Stated goal
Please copy the material below word for word, starting with its first line and ending after the line containing "[x=496, y=514]".

Material from a data source
-------------------------

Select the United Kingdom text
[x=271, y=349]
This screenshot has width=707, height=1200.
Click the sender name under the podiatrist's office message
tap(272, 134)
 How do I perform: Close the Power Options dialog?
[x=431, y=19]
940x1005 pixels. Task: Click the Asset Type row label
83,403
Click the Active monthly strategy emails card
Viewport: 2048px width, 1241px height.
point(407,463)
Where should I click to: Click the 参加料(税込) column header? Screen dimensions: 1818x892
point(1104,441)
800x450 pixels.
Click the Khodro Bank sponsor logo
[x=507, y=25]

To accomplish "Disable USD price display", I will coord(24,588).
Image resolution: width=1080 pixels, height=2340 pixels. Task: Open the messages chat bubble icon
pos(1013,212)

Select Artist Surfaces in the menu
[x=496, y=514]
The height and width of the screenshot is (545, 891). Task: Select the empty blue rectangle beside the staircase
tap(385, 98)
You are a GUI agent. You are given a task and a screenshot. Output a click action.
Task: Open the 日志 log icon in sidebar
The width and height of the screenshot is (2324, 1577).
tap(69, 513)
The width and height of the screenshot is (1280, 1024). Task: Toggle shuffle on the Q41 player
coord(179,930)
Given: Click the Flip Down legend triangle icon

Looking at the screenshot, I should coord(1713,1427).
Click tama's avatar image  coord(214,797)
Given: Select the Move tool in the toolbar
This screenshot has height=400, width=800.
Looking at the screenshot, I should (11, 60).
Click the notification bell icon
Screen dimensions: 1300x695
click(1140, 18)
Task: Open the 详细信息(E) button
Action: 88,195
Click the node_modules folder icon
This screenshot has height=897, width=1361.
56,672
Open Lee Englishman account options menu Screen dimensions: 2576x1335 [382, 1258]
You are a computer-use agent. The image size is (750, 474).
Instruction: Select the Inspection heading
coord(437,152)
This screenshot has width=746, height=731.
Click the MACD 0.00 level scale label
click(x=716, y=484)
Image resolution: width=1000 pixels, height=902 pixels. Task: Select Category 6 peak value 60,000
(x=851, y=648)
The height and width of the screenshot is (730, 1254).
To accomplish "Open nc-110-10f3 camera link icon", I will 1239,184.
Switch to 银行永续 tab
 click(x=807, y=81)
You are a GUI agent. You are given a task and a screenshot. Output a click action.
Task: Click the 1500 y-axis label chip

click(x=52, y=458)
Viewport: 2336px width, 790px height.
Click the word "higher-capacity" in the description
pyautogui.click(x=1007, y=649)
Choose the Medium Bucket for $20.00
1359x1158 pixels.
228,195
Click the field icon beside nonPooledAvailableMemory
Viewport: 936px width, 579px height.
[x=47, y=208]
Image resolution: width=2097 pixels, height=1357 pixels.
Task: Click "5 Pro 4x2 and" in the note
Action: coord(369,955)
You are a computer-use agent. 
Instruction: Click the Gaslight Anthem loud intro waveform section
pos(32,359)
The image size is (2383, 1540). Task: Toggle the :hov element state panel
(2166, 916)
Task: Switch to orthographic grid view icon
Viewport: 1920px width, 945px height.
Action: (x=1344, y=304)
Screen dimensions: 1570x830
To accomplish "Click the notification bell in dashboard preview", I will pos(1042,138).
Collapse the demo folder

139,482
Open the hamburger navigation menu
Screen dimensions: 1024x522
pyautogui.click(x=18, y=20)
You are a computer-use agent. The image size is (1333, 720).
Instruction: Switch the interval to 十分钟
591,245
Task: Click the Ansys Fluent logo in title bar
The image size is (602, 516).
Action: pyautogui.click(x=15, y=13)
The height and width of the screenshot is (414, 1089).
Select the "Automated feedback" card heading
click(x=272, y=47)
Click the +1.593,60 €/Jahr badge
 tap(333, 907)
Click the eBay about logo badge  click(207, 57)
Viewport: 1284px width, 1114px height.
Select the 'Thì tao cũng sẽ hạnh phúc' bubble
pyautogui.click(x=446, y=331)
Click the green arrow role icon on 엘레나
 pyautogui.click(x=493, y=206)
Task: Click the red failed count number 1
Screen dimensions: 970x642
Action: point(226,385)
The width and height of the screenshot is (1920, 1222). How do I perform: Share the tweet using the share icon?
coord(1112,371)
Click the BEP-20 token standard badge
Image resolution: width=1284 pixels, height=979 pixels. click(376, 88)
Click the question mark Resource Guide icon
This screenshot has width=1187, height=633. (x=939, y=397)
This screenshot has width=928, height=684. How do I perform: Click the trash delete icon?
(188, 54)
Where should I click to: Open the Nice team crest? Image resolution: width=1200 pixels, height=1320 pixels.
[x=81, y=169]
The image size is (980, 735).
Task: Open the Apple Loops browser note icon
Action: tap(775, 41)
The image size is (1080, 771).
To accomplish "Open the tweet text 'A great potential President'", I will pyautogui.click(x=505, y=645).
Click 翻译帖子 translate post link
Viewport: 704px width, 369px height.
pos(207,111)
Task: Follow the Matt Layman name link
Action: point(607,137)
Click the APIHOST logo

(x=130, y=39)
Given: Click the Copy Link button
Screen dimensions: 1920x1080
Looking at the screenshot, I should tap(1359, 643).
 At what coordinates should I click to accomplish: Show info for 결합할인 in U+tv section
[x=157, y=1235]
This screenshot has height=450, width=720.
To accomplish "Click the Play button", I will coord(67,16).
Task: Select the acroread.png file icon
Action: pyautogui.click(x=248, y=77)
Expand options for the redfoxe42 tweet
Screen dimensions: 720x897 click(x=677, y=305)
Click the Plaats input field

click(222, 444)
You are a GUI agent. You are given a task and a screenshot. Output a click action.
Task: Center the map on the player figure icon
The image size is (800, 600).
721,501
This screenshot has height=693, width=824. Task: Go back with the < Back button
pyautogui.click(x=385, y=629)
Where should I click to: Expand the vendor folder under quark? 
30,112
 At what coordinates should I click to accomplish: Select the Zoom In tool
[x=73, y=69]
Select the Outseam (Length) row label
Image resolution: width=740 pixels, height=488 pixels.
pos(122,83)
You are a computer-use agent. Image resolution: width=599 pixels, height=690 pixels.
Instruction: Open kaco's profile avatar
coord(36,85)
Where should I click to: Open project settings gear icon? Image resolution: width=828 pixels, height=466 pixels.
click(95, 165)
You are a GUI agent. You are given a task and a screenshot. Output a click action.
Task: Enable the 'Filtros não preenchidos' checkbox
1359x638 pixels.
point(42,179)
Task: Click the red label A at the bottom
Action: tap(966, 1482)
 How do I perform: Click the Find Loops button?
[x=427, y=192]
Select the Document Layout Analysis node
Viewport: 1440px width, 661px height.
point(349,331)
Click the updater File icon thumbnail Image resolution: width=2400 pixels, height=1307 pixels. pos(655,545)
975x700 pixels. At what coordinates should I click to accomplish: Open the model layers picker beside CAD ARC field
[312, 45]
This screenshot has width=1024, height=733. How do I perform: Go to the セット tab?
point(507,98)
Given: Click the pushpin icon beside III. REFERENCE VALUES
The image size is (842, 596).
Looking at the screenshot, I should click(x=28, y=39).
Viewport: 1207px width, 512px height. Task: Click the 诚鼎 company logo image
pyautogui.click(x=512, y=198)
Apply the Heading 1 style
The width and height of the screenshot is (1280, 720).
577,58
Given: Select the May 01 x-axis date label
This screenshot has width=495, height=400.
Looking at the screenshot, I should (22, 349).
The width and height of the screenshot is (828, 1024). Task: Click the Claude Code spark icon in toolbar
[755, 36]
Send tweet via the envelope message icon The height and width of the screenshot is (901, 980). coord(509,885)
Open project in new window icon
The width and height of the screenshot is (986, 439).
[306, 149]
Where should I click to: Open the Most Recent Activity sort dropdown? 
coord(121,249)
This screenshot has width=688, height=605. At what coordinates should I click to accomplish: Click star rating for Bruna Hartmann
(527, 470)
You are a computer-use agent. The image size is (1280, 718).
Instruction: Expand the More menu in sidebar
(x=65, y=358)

-------------------------

Reply
Select the United Kingdom text
[x=271, y=349]
This screenshot has width=707, height=1200.
Click the sender name under the podiatrist's office message
tap(272, 134)
 How do I perform: Close the Power Options dialog?
[x=431, y=19]
940x1005 pixels. Task: Click the Asset Type row label
83,403
Click the Active monthly strategy emails card
Viewport: 2048px width, 1241px height.
point(407,463)
Where should I click to: Click the 参加料(税込) column header? Screen dimensions: 1818x892
point(1104,441)
800x450 pixels.
Click the Khodro Bank sponsor logo
[x=507, y=25]

To accomplish "Disable USD price display", I will coord(24,588).
Image resolution: width=1080 pixels, height=2340 pixels. Task: Open the messages chat bubble icon
pos(1013,212)

Select Artist Surfaces in the menu
[x=496, y=514]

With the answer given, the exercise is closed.